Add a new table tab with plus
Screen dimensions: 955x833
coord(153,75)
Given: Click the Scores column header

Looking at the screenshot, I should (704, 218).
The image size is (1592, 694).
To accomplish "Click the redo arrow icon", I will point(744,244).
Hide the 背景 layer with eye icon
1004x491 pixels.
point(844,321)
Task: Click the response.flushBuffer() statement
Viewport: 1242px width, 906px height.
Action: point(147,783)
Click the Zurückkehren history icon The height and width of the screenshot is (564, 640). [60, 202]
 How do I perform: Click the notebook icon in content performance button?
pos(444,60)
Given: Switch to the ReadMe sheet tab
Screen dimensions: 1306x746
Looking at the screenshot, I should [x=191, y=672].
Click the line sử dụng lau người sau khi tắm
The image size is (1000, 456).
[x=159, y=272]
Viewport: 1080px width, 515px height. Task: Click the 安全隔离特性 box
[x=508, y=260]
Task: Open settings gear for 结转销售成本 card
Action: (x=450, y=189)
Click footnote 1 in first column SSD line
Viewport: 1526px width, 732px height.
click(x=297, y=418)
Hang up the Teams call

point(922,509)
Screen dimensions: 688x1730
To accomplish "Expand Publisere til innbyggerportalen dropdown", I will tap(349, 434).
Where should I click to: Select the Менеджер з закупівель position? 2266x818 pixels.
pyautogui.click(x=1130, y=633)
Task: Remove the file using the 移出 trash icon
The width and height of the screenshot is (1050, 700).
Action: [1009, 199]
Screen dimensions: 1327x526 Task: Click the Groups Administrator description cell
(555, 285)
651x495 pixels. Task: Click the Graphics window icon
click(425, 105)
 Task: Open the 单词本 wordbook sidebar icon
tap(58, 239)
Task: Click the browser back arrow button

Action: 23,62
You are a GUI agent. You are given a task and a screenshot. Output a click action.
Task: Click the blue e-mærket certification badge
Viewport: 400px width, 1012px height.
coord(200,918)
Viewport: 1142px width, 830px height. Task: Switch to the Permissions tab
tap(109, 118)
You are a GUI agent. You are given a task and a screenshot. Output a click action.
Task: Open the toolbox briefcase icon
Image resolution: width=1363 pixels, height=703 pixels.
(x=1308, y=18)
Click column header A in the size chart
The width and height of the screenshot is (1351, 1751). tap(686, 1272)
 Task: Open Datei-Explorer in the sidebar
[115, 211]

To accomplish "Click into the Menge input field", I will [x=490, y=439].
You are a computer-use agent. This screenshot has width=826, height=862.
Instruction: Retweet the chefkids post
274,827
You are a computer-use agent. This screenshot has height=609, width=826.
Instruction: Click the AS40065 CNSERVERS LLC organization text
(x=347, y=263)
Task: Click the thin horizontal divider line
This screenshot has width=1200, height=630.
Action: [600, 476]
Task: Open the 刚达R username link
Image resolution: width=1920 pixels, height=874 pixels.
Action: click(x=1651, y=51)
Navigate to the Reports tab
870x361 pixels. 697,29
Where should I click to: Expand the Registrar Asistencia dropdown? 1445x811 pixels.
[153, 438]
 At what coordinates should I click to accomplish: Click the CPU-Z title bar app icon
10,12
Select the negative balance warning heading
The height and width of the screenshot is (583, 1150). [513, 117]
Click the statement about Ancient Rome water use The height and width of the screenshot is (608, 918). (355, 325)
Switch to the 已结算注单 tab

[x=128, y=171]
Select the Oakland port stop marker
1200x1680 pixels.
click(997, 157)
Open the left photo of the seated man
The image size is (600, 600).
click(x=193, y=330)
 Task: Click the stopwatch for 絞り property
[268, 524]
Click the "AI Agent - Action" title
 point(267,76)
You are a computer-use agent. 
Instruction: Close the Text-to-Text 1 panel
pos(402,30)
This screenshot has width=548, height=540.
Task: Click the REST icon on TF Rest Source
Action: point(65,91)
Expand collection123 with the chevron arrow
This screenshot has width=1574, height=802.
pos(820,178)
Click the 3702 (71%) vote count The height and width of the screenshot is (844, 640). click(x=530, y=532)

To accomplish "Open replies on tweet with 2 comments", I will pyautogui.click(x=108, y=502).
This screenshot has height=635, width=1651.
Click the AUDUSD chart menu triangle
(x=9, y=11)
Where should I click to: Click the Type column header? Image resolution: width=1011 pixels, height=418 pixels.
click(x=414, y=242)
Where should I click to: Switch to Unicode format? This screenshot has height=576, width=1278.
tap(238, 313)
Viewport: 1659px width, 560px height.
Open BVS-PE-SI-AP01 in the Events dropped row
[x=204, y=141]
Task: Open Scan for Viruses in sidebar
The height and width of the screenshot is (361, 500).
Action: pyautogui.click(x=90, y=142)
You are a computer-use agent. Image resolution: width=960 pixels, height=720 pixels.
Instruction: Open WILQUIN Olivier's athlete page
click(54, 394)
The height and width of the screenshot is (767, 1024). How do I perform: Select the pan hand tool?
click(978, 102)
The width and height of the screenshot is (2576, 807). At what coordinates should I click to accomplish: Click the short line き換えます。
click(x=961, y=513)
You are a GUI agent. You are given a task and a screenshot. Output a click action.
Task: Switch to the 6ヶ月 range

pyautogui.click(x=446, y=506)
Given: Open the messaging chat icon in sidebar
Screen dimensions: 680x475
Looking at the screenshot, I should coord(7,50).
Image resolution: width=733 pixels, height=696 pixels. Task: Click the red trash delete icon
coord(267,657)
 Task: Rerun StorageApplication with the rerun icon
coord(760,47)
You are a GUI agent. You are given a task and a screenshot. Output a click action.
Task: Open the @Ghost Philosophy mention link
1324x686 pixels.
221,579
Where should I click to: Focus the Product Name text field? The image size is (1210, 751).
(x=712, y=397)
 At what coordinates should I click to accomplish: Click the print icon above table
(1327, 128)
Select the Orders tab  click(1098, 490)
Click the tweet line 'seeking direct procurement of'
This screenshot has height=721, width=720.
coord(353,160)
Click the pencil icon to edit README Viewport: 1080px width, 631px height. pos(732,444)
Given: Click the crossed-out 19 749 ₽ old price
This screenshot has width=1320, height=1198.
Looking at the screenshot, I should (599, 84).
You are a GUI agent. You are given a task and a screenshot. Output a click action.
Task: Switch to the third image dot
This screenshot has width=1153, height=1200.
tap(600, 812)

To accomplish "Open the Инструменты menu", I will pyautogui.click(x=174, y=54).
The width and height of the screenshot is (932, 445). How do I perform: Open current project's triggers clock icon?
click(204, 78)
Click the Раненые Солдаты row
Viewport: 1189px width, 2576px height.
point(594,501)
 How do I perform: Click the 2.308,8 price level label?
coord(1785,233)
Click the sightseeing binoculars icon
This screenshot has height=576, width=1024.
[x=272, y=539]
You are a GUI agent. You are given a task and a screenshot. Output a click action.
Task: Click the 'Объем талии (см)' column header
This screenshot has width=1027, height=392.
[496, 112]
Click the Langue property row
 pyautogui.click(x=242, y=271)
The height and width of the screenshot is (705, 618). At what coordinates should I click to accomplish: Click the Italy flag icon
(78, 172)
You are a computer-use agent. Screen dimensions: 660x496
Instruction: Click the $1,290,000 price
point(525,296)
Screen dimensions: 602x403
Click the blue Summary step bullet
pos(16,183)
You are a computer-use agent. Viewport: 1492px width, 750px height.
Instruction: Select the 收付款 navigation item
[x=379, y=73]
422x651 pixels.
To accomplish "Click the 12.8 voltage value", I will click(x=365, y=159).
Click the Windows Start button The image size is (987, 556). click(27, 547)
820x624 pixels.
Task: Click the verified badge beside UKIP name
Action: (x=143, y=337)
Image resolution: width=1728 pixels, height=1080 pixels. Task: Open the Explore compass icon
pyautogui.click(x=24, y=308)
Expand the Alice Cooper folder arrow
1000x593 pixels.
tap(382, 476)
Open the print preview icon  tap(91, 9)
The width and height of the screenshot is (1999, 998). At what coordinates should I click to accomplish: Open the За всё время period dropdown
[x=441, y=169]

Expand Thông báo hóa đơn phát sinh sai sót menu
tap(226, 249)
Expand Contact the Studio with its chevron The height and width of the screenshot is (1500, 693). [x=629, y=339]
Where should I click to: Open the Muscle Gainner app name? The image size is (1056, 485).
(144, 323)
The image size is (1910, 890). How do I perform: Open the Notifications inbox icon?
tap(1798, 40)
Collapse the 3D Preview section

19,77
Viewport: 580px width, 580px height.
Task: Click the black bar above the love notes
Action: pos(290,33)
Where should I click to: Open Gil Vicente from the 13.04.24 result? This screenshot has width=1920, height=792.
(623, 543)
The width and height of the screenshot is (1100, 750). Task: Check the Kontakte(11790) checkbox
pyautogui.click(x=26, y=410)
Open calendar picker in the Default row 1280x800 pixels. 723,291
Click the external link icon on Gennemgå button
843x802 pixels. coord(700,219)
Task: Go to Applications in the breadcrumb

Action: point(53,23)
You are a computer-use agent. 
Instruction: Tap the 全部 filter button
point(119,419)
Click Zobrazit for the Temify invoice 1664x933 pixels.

# # # #

= Assignment =
Your reply should be one number: how many lines in the records contain "chevron".

= Task answer =
2